**Task to complete:** Output exactly the lines that run from the top of the entries to the line holding "Click details view", including both of those lines.

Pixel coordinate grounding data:
----------------------------------------

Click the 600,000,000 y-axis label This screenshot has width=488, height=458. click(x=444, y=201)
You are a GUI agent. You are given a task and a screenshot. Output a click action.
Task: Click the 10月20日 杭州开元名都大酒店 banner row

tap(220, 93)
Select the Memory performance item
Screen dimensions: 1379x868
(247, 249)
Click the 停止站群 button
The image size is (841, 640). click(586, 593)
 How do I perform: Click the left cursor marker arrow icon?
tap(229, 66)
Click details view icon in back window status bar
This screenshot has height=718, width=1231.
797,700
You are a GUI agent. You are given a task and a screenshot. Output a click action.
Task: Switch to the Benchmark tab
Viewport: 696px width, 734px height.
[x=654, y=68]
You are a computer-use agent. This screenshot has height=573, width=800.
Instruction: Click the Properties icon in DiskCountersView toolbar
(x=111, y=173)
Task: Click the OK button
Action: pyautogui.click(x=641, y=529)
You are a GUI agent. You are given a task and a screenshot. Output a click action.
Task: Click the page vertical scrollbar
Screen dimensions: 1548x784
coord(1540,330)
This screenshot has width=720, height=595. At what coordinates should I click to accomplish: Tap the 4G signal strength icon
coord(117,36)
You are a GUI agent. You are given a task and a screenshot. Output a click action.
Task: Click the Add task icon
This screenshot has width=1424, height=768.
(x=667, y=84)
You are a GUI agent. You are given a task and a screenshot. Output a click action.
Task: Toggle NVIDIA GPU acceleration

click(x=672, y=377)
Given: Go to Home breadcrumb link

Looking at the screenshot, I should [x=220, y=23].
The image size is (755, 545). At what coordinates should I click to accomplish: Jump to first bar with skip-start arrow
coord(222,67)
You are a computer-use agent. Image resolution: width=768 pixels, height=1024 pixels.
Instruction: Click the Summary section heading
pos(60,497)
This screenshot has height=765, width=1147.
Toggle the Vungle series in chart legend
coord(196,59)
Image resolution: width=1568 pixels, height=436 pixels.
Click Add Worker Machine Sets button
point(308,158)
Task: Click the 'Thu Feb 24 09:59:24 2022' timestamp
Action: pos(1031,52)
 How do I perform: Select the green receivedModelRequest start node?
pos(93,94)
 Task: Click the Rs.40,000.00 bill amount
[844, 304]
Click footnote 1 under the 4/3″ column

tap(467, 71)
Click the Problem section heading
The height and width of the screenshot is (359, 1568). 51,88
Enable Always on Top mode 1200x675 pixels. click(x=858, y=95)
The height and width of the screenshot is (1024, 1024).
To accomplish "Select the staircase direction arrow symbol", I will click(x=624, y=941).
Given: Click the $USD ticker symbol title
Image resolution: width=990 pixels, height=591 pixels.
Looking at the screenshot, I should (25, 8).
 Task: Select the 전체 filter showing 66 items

----------------------------------------

**Result:**
Click the 600,000,000 y-axis label This screenshot has width=488, height=458. click(x=444, y=201)
You are a GUI agent. You are given a task and a screenshot. Output a click action.
Task: Click the 10月20日 杭州开元名都大酒店 banner row

tap(220, 93)
Select the Memory performance item
Screen dimensions: 1379x868
(247, 249)
Click the 停止站群 button
The image size is (841, 640). click(586, 593)
 How do I perform: Click the left cursor marker arrow icon?
tap(229, 66)
Click details view icon in back window status bar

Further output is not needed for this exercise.